A 1.3 parts per million (ppm) precision measurement was made of the muon's spin anomaly, termed g-2, or the "muon g-factor." The result is numerically greater than the prediction from the Standard Model theory of particle physics. The significance of the deviation is 2.6 standard deviations following standard statistical analysis. This means that there is a 99-percent probability that the measurement does not agree with the Standard Model.
The measurement is enabled by four important elements:
1. Polarized muons (muons with their spins aligned in one direction) are injected into a storage ring whose highly uniform magnetic field is perpendicular to the muon spin direction. High-precision nuclear magnetic resonance (NMR) probes measure the strength of the magnetic field. The muons race around the ring, just like cars going around a racetrack.
2. As the muon circulates around the ring, its spin, which was initially lined up in the direction of the muon motion, turns a bit faster than the muon does, so that after about 29 laps around the ring, the spin has rotated one extra time compared to the muon. The difference between the rate at which the muon itself turns around (once per lap of the ring) and the rate at which its spin rotates (called the precession), is directly proportional to the difference of the g-factor from 2. Measuring g-2 directly greatly enhances the precision with which we can measure g. This is the key idea of measurement.

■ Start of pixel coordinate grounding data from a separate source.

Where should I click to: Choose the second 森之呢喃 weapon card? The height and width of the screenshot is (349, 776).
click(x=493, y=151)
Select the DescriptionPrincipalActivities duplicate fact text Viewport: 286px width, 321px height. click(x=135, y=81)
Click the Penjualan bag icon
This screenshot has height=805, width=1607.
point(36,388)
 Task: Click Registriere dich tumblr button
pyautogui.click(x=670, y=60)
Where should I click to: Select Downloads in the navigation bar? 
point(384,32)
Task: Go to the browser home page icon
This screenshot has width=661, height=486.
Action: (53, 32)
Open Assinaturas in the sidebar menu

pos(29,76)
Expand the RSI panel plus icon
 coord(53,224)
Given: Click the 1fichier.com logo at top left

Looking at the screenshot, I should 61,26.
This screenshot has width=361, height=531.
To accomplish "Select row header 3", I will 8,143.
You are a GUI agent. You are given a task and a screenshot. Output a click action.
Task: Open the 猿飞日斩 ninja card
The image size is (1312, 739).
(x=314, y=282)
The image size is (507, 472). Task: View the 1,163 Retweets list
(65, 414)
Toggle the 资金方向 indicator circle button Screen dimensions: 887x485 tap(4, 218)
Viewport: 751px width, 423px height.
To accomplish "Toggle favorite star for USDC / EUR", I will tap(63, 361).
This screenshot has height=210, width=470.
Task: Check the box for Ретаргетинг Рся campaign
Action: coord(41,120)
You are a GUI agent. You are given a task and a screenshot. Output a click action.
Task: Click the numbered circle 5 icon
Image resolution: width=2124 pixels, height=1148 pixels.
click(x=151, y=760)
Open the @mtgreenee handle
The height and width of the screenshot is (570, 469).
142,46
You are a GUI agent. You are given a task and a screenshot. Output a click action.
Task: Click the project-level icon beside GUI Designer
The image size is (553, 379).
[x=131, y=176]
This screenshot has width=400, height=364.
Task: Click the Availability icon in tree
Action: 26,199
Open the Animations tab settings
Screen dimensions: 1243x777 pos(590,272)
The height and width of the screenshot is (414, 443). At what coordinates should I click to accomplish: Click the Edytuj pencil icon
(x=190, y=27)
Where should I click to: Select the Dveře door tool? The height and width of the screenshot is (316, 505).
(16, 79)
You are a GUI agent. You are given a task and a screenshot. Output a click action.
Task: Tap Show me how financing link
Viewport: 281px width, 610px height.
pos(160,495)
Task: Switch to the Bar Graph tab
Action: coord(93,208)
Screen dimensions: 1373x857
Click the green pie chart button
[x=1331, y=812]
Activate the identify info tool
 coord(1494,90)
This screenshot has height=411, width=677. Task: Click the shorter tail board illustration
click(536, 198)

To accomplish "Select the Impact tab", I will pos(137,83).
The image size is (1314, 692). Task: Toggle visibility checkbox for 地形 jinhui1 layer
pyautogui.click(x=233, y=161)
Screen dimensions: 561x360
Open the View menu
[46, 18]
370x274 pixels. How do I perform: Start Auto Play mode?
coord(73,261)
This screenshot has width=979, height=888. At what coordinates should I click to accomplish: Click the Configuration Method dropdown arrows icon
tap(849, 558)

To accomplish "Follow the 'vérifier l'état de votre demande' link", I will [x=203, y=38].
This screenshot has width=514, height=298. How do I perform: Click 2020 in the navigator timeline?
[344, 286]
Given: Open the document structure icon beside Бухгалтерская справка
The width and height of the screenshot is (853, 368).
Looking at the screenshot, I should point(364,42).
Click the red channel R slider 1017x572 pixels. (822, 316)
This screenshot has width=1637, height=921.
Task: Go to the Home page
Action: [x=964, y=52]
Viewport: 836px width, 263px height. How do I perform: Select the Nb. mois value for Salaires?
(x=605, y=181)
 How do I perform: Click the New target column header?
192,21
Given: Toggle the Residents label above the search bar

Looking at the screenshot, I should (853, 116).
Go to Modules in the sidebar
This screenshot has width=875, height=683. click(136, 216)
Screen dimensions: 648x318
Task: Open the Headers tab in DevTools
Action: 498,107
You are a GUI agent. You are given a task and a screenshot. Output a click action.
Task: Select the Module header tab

3. So that the muons don't spiral up or down and out of the ring, an electric field is used to confine them. The electric field could also affect the spin, except at a "magic" speed where the electric-field effect vanishes. This interaction of the muon spin and the electric field is a specific consequence of Einstein's special theory of relativity. The experiment is performed with muons at this magic speed, namely 99.94 percent the speed of light.
4. To follow the precession of the muon spin, a measurement is required. Each muon is unstable (half have decayed after about 300 revolutions of the ring). When they decay, a positron (a positively charged electron, the anti-particle to the electron) is emitted whose energy carries, on average, information about the instantaneous direction of the muon spin at the time of the decay. A detector system measures the time and energy of these positrons and thus produces the experimental data of events versus time. The data look like any ordinary exponential (radioactive decay) with a modulation (wiggle) superimposed due to the muon g-factor.
The scientists collected data from more than 1 billion muon decay events. The new measurement is a factor of 5.6 more precise than previous measurements made during the 1970s at CERN, the European laboratory for particle physics near Geneva, Switzerland, the researchers said.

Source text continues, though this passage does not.